▶ [PAGE EXTRACT]
┌──

Trochlear dysplasia classification according to D. Dejour. In Type A, the crossing sign is present. Type B features include the crossing sign and trochlear spur. In Type C there is a crossing sign and the double-contour sign. Type D combines the crossing sign, supratrochlear spur and double-contour sign (with permission of Springer: Dejour D, Saggin P. The sulcus deepening trochleoplasty-the Lyon's procedure. Int Orthop 2010;34:313 Figure 2)
Figure 4.
Axial computed tomography scan image left knee showing the tibial tubercle-trochlear groove has been measured at 22.11. This is measured by a perpendicular line drawn from the posterior femoral condylar axis through the bisecting point of the trochlear groove. This line is then superimposed onto the axial image of the midpoint of the tibial tubercle. The line drawn perpendicular to this trochlear groove line to the bisecting point of the tibial tubercle represents the tibial tubercle-trochlear groove distance
Figure 5.
Sagittal magnetic resonance imaging T2W image measures the patellar trochlear index at 40%. The blue line corresponds to the superior to inferior most patellar articular cartilage. A right angle to that inferior most patellar cartilage is used to then measure a parallel line marking the length of corresponding trochlear cartilage to its superior-most extent. Patellar trochlear index = Orange/Blue ×100%. Furthermore, the yellow line marks the anterior femoral cortex and the supratrochlear spur is measured by the green line, which in this case is 6 mm in height
Nonoperative Management
In many instances, initial patellar dislocation events are managed conservatively; allowing for an effusion to resolve, reconditioning the VMO and allowing the adequate return of range of motion and function without recurrence.13,32 There are studies that report the positive role of VMO reconditioning.33 Furthermore, patellar taping and stabilization braces have been used to moderate effect to decrease the patients subjective feeling of patellar instability.34,35,36,37 For many, the nonoperative management will fail resulting in recurrent subjective patellar apprehension, which many times is indicative of residual micro-instability with subluxations without frank dislocations.4,33 In these instances of failed conservative management, the above listed further work up with diagnostic imaging is required as is a discussion regarding operative interventions.

└──

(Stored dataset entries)
┌──

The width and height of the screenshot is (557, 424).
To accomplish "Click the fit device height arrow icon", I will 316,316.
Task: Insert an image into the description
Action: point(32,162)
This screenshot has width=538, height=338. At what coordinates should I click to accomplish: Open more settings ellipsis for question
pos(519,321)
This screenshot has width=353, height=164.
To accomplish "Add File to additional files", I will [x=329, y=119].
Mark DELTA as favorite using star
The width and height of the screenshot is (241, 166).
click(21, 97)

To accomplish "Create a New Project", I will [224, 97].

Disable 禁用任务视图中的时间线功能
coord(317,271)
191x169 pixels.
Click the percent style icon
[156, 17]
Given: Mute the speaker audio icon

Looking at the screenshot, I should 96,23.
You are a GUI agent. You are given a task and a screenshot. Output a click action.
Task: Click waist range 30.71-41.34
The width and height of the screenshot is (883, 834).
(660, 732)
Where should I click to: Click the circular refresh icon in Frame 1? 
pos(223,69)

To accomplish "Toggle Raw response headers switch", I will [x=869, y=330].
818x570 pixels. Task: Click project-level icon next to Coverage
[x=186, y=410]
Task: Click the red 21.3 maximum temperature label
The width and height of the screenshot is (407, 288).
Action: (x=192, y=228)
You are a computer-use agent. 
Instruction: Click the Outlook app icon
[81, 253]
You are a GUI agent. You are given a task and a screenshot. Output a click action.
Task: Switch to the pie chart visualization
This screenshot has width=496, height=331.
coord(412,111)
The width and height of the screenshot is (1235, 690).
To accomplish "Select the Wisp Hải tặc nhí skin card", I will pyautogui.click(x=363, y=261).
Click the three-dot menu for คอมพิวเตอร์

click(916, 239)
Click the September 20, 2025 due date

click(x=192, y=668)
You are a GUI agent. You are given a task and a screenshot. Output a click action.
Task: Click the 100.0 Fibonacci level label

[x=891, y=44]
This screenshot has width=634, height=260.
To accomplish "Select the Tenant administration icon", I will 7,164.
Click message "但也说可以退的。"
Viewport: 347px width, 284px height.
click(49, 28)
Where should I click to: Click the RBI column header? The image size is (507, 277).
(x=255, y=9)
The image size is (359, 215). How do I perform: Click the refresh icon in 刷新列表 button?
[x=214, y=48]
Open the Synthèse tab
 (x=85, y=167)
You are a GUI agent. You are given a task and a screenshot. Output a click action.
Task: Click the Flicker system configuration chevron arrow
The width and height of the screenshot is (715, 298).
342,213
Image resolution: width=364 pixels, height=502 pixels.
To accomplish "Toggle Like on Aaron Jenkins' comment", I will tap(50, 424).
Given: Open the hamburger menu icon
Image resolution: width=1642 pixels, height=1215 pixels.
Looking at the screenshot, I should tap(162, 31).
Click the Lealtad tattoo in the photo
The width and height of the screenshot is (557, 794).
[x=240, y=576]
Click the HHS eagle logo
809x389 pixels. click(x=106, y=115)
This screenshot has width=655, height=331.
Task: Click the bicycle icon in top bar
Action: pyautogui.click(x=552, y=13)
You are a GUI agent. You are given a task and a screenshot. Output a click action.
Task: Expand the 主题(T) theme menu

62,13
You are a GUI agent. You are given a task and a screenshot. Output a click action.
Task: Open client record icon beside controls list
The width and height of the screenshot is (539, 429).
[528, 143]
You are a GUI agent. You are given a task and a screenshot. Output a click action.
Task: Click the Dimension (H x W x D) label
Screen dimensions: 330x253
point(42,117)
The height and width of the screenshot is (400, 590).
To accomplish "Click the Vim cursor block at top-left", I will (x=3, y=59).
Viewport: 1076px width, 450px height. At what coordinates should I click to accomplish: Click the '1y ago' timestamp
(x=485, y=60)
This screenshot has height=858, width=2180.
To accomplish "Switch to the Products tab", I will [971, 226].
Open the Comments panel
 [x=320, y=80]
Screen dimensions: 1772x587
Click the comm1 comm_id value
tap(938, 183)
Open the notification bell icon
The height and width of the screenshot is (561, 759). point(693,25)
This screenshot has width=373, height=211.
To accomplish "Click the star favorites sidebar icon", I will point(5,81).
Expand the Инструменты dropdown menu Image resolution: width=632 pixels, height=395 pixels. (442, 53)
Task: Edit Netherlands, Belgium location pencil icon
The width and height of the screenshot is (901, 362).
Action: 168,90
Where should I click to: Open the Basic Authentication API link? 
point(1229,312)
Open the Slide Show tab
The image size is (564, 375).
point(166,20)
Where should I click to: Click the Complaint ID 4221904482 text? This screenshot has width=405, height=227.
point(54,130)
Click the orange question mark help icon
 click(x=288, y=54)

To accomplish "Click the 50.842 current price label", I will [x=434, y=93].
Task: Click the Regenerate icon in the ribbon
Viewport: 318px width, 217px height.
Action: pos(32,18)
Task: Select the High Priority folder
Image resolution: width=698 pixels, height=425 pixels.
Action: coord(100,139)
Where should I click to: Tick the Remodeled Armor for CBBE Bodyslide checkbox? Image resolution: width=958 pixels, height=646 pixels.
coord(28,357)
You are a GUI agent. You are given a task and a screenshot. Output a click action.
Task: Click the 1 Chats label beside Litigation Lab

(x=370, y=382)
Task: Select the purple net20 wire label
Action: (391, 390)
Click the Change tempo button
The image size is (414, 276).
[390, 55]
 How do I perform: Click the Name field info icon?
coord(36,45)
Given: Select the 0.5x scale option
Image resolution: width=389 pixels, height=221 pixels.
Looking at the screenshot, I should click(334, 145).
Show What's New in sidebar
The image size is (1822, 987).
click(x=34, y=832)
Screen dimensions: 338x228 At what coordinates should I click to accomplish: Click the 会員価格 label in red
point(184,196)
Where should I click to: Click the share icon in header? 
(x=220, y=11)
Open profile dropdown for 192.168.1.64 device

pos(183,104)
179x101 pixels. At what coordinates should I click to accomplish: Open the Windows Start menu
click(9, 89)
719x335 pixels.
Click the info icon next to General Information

└──

▶ [WHAT TO WORK ON] According to the page extract on trochlear dysplasia and patellar instability, which three signs does Type D combine?

▶ [SOLUTION TO THE PROBLEM] The crossing sign, the supratrochlear spur, and the double-contour sign.